Dignità, vita dura e silicosi per gli emigranti in miniera
Dignità. Dignità per quei bellunesi che nel dopo guerra emigrarono per andare a lavorare nelle miniere di mezza Europa e del mondo per dare il sostentamento a sé e alla famiglia rimasta a casa, dignità per quelli che nelle miniere hanno perduto la vita o sono morti a causa della silicosi. Ma anche dignità negata a quegli emigranti tornati a casa malati e costretti a elemosinare una giusta rendita dallo Stato italiano o il pagamento della pensione dagli stati esteri dove avevano lavorato.

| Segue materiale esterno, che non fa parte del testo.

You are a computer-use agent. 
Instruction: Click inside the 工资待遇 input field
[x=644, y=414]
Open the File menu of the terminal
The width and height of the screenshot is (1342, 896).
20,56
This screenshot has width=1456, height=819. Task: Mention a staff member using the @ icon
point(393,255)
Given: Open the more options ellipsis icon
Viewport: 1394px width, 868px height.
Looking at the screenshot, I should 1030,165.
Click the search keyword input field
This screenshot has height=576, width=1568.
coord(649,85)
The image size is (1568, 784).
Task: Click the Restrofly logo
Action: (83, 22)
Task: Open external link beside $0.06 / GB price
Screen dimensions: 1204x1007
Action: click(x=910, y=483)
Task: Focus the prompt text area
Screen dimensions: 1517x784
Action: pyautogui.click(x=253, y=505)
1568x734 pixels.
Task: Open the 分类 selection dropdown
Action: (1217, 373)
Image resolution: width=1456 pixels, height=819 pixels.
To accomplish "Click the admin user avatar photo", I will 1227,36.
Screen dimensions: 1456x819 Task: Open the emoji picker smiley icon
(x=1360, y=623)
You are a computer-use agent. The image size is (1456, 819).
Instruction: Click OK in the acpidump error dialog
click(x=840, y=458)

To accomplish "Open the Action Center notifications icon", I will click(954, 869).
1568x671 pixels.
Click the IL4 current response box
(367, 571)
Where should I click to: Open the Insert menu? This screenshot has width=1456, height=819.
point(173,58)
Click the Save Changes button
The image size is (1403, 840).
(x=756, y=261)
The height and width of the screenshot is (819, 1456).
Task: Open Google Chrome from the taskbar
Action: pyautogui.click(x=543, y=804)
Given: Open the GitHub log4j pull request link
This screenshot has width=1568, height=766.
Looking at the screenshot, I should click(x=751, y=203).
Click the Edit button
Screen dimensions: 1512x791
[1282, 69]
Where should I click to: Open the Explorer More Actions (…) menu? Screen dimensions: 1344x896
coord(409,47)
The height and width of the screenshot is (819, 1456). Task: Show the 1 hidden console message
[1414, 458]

Nel gennaio di cinquant’anni fa San Gregorio nelle Alpi inaugurava il Viale delle lampade spente per testimoniare la memoria degli emigranti bellunesi morti sul lavoro a o causa del lavoro, ieri l’Associazione Bellunesi nel mondo, con il corredo di una serie di collaborazioni, Comune di San Gregorio in primis, ha voluto rinnovare questa testimonianza di memoria, contestualizzando i problemi dell’emigrazione di allora con quelli di chi, ancora oggi, lascia il nostro territorio per portare la propria professionalità e buona volontà fuori dai confini nazionali.
Una mattinata intensa aperta dall’inaugurazione nella sede della pro loco della mostra dedicata ai nostri emigranti in miniera cui è seguita la processione lungo il Viale delle lampade spente con gli interventi ufficiali, quindi lo scoprimento di una scultura in legno dedicata alle balie e infine un convegno dedicato alla silicosi e alle pesanti conseguenze per gli emigranti bellunesi. Presenti alcuni sindaci, la vicepresidente della Provincia, Serenella Bogana, e un parlamentare eletto nella circoscrizione estera in Argentina, oltre naturalmente ai gonfaloni dei Bellunesi nel mondo e degli alpini.
LA MOSTRA
Sono 22 pannelli che abbinando testi con la forza delle immagini mostra il fenomeno del lavoro in miniera in tutte le sue sfaccettature. Pezzi di storia locale, con i volti dei nostri minatori ritratti nei rari momenti di riposo, gli estratti dei contratti di lavoro frutto dell’accordo tra Belgio e Italia fino alla tragedia di Marcinelle nel 1956 in cui morirono anche 139 italiani e Dino Della Vecchia, partito da Sedico in cerca di fortuna. Pagine di emigrazione dura, testimoniata anche da pagine dei quotidiani dell’epoca nelle quali emerge però la dedizione e l’orgoglio dei bellunesi.
IL DISCORSO DI GAZZI
L’allora presidente del circolo Acli lo pronunciò nel 1969, nel giorno dell’inaugurazione del Viale delle lampade spente, lo ha riletto ieri il nipote Sandro Cassol. Un discorso, quello di Giulio Gazzi, che racchiudeva tutte le problematiche del lavoro in miniera e dell’emigrazione ad esso collegato. Dal calo degli abitanti con il 70 per cento della popolazione costretto a emigrare all’esigenza di garantire alle persone malate di silicosi di riconoscere e garantire una rendita sufficiente a evitare che quelle persone, già malate fossero costrette a emigrare di nuovo, fino alla richiesta di creare posti di lavoro in provincia per evitare un ulteriore spopolamento.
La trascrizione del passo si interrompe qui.